Und wie soll diese aussehen? In einer schalldichten Gummizelle (nichts anderes ist dieses Land, wenn man es hinsichtlich seiner Einflußmöglichkeiten betrachtet) ist die Einflußnahme recht begrenzt. Ich habe durchaus einige Versuche vorzuweisen, Einfluß auf gesellschaftliche Entwicklungen zu nehmen, seit 1990. Außer, sich damit bei der herrschenden Kaste freiwillig als Hofnarr zur Verfügung zu stellen, kommt dabei aber nichts rum. Da würde nur Aktivitäten jenseits des vereinbarten gesellschaftlichen Burgfriedens helfen - aber wir sind uns ja alle einig, daß das ethisch wesentlich verwerflicher ist als z.B. das gezielte Ausrotten der Kulturmenschen. Stimmts?

Aber darum scheint es Dir vermutlich gar nicht zu gehen, sondern eher um die Beantwortung der Frage, warum ich so unverschämt bin, Dinge zu äußern, die in diesem Land spätestens seit 1992 nicht mehr geäußert werden dürfen.

**Aufgabe 1**: Seit welchem Jahr gibt es laut dem Lesetext Versuche, Einfluss auf gesellschaftliche Entwicklungen zu nehmen?
**Aufgabe 2**: Fasse den Absatz des Lesetexts, der mit „Und wie soll diese aussehen?“ beginnt, kürzer und behalte dabei seine wichtigsten Aussagen bei.
**Aufgabe 3**: Gib den Lesetext von „Und wie soll“ bis „geäußert werden dürfen.“ wortgetreu wieder.
Die folgenden Zeilen haben hiermit nichts zu tun.

**Erfasste Daten**:
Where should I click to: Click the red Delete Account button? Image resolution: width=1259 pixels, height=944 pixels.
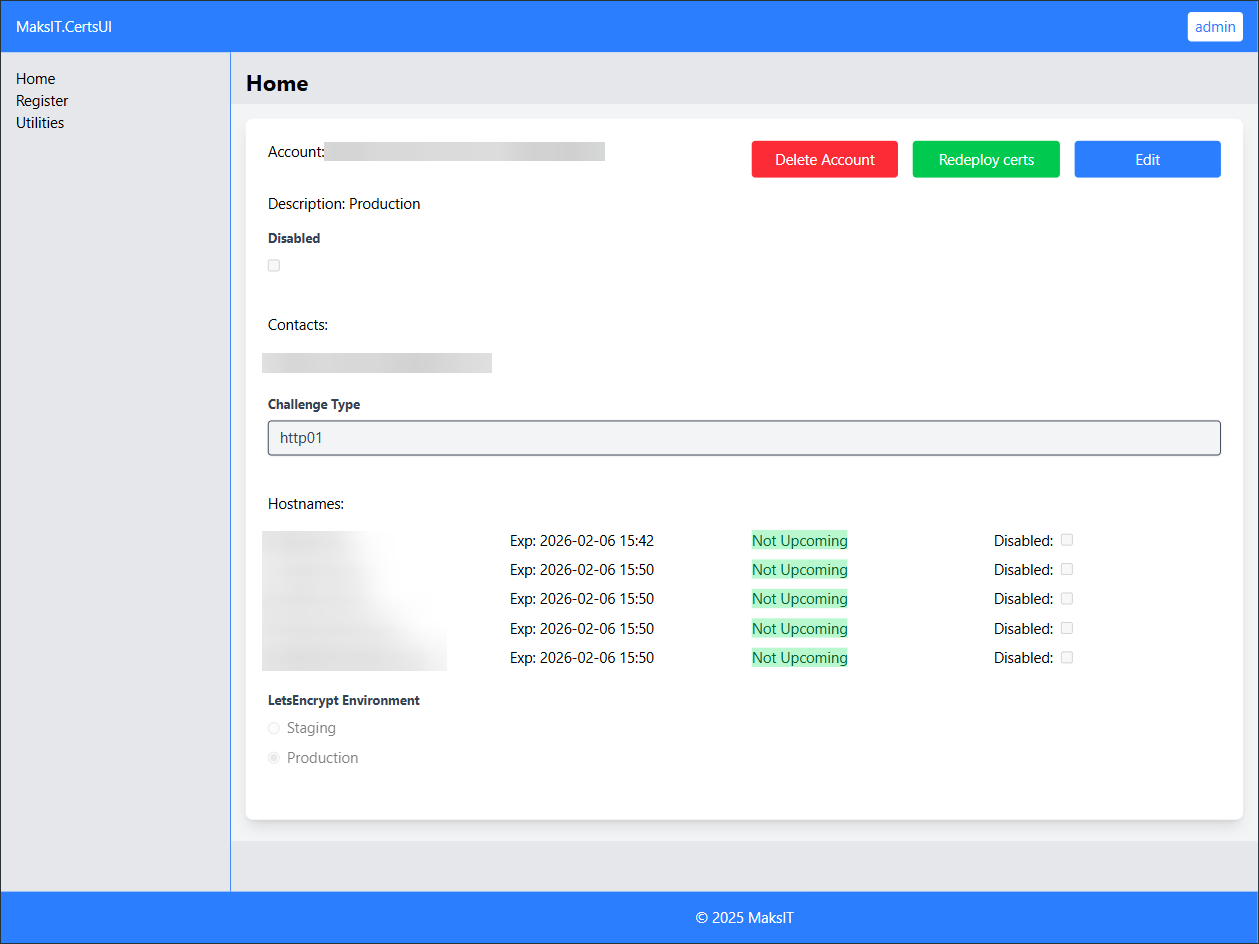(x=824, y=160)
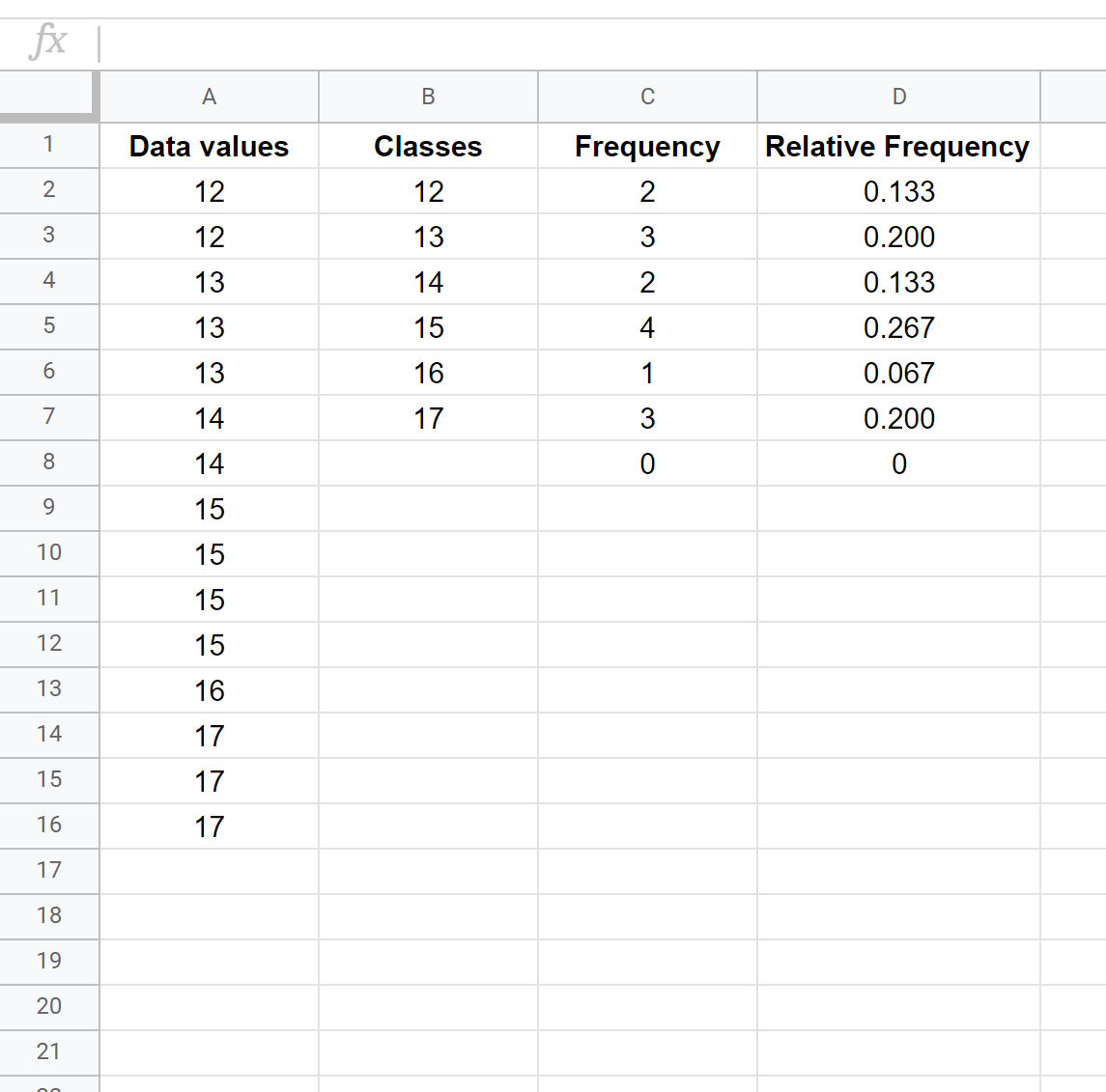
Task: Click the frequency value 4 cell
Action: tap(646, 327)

**Antwortbereich 1**: Seit 1990.

**Antwortbereich 2**: In diesem Land, das einer schalldichten Gummizelle gleicht, ist die Einflussnahme recht begrenzt. Meine Versuche seit 1990, gesellschaftliche Entwicklungen zu beeinflussen, haben nichts gebracht, außer mich der herrschenden Kaste als Hofnarr anzubieten. Helfen würden nur Aktivitäten jenseits des vereinbarten gesellschaftlichen Burgfriedens. Angeblich sind sich aber alle einig, dass diese ethisch verwerflicher sind als etwa das gezielte Ausrotten der Kulturmenschen.

**Antwortbereich 3**:
Und wie soll diese aussehen? In einer schalldichten Gummizelle (nichts anderes ist dieses Land, wenn man es hinsichtlich seiner Einflußmöglichkeiten betrachtet) ist die Einflußnahme recht begrenzt. Ich habe durchaus einige Versuche vorzuweisen, Einfluß auf gesellschaftliche Entwicklungen zu nehmen, seit 1990. Außer, sich damit bei der herrschenden Kaste freiwillig als Hofnarr zur Verfügung zu stellen, kommt dabei aber nichts rum. Da würde nur Aktivitäten jenseits des vereinbarten gesellschaftlichen Burgfriedens helfen - aber wir sind uns ja alle einig, daß das ethisch wesentlich verwerflicher ist als z.B. das gezielte Ausrotten der Kulturmenschen. Stimmts?

Aber darum scheint es Dir vermutlich gar nicht zu gehen, sondern eher um die Beantwortung der Frage, warum ich so unverschämt bin, Dinge zu äußern, die in diesem Land spätestens seit 1992 nicht mehr geäußert werden dürfen.